= Preface paradox =

Paradox introduced by David Makinson

The preface paradox, or the paradox of the preface, was introduced by David Makinson in 1965. Similar to the lottery paradox, it presents an argument according to which it can be rational to accept mutually incompatible beliefs. While the preface paradox nullifies a claim contrary to one's belief, it is opposite to Moore's paradox which asserts a claim contrary to one's belief.

== Overview ==

The argument runs along these lines:

It is customary for authors of academic books to include in the preface of their books statements such as "any errors that remain are my sole responsibility." Occasionally they go further and actually claim there are errors in the books, with statements such as "the errors that are found herein are mine alone."

(1) Such an author has written a book that contains many assertions, and has factually checked each one carefully, submitted it to reviewers for comment, etc. Thus, they have reason to believe that each assertion they have made is true.

(2) However, they know, having learned from experience, that, despite their best efforts, there are very likely undetected errors in their book. So they also have good reason to believe that there is at least one assertion in their book that is not true.

Thus, they have good reason, from (1), to rationally believe that each statement in their book is true, while at the same time they have good reason, from (2), to rationally believe that the book contains at least one error. Thus they can rationally believe that the book both does and does not contain at least one error.

== Attempted solutions ==
In classical deductive logic, a set of statements is inconsistent if it contains a contradiction. The paradox then arises from the contradiction of the author's belief that all of the statements in his book are correct (1) with his belief that at least one of them is not correct (2). To resolve the paradox, one can attack either the contradiction between statements (1) and (2), or the inconsistency of their conjunction.

Probabilistic perspective may restate the statements in other terms, thus resolving the paradox by making them non-contradictory. Even if the author is 99% sure each single statement in his book is true (1), there can still be so many statements in the book that the aggregate probability of some of them being false (2) is very high as well.
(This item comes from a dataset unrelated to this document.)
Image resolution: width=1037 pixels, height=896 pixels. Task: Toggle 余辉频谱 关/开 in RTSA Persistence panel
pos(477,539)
Since the principles of rational acceptance allows the author to accept a very likely statement as true, he may rationally choose to believe in (1). Same principles may make him rationally believe also in (2).
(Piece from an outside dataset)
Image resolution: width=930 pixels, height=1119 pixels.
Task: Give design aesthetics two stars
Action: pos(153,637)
Another way to resolve the paradox is to reject the inconsistency of both (1) and (2) being true at the same time. This is done by rejecting the conjunction principle, i.e., that belief (or rational belief) in various propositions entails a belief (or rational belief) in their conjunction. Most philosophers intuitively believe the principle to be true, but some (e.g., Kyburg) intuitively believe it to be false. This is similar to Kyburg's solution to the lottery paradox.

Finally, paraconsistent logics aims to accept some contradictory statements without exploding.